Set task »
Rewrite the data starting with the line containing "The height and width of the screenshot is (671, 755)." and going on through the line containing "tap(428, 146)", replacing "Bayern Munich" with "FC Bayern" and leaving everything else unchanged.

○ ○ ○ ○

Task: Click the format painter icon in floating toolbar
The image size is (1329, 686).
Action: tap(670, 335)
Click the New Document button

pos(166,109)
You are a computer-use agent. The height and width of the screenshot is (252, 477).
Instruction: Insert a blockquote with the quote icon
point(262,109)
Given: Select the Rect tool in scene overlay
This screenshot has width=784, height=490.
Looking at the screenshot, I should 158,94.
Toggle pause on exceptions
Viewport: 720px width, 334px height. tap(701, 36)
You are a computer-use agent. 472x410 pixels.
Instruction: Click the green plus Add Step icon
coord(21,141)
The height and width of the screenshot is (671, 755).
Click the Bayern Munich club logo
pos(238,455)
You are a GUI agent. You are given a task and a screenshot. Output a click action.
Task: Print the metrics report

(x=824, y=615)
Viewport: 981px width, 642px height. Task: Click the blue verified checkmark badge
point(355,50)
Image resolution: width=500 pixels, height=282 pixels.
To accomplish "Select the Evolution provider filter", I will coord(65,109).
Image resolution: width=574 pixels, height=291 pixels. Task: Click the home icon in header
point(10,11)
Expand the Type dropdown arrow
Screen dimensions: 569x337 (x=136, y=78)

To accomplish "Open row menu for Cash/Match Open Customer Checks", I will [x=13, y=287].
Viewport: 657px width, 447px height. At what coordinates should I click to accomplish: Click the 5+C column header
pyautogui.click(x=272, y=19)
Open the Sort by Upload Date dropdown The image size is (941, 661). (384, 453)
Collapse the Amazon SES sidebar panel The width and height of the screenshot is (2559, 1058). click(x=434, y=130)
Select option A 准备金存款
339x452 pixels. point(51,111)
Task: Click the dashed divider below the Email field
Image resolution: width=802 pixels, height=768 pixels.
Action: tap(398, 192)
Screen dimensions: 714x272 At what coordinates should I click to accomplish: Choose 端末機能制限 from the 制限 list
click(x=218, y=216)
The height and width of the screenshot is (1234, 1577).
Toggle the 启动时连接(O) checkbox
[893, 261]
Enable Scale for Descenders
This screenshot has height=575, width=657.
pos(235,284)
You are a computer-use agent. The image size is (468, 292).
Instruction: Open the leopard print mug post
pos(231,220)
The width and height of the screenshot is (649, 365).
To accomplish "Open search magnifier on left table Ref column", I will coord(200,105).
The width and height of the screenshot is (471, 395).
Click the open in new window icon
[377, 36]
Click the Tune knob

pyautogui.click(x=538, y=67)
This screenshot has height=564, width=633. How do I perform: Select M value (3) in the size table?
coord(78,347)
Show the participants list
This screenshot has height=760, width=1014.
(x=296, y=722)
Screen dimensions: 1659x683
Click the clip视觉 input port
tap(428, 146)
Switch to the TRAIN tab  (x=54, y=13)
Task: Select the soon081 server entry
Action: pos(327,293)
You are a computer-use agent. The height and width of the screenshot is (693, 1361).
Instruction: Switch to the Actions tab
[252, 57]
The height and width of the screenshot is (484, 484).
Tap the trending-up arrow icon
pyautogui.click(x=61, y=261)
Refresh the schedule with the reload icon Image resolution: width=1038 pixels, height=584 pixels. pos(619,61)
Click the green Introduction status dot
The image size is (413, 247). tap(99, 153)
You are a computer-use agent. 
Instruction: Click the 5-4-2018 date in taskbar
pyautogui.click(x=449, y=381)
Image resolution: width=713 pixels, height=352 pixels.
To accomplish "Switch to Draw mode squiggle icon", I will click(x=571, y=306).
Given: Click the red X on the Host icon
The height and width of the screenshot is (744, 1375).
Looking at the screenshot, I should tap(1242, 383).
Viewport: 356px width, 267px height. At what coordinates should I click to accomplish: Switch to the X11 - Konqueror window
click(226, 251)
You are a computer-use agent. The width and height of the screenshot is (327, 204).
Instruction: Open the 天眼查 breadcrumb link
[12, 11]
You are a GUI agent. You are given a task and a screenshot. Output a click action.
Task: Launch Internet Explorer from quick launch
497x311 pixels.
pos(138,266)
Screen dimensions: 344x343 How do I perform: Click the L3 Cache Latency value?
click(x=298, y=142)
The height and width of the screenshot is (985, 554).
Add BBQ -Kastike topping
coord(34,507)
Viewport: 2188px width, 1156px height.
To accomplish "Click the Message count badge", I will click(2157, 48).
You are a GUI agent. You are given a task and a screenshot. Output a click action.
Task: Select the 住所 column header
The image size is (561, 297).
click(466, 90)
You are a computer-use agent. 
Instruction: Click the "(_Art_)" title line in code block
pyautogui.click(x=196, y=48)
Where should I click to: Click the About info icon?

○ ○ ○ ○

Expected output »
The height and width of the screenshot is (671, 755).
Click the FC Bayern club logo
pos(238,455)
You are a GUI agent. You are given a task and a screenshot. Output a click action.
Task: Print the metrics report

(x=824, y=615)
Viewport: 981px width, 642px height. Task: Click the blue verified checkmark badge
point(355,50)
Image resolution: width=500 pixels, height=282 pixels.
To accomplish "Select the Evolution provider filter", I will coord(65,109).
Image resolution: width=574 pixels, height=291 pixels. Task: Click the home icon in header
point(10,11)
Expand the Type dropdown arrow
Screen dimensions: 569x337 (x=136, y=78)

To accomplish "Open row menu for Cash/Match Open Customer Checks", I will [x=13, y=287].
Viewport: 657px width, 447px height. At what coordinates should I click to accomplish: Click the 5+C column header
pyautogui.click(x=272, y=19)
Open the Sort by Upload Date dropdown The image size is (941, 661). (384, 453)
Collapse the Amazon SES sidebar panel The width and height of the screenshot is (2559, 1058). click(x=434, y=130)
Select option A 准备金存款
339x452 pixels. point(51,111)
Task: Click the dashed divider below the Email field
Image resolution: width=802 pixels, height=768 pixels.
Action: tap(398, 192)
Screen dimensions: 714x272 At what coordinates should I click to accomplish: Choose 端末機能制限 from the 制限 list
click(x=218, y=216)
The height and width of the screenshot is (1234, 1577).
Toggle the 启动时连接(O) checkbox
[893, 261]
Enable Scale for Descenders
This screenshot has height=575, width=657.
pos(235,284)
You are a computer-use agent. The image size is (468, 292).
Instruction: Open the leopard print mug post
pos(231,220)
The width and height of the screenshot is (649, 365).
To accomplish "Open search magnifier on left table Ref column", I will coord(200,105).
The width and height of the screenshot is (471, 395).
Click the open in new window icon
[377, 36]
Click the Tune knob

pyautogui.click(x=538, y=67)
This screenshot has height=564, width=633. How do I perform: Select M value (3) in the size table?
coord(78,347)
Show the participants list
This screenshot has height=760, width=1014.
(x=296, y=722)
Screen dimensions: 1659x683
Click the clip视觉 input port
tap(428, 146)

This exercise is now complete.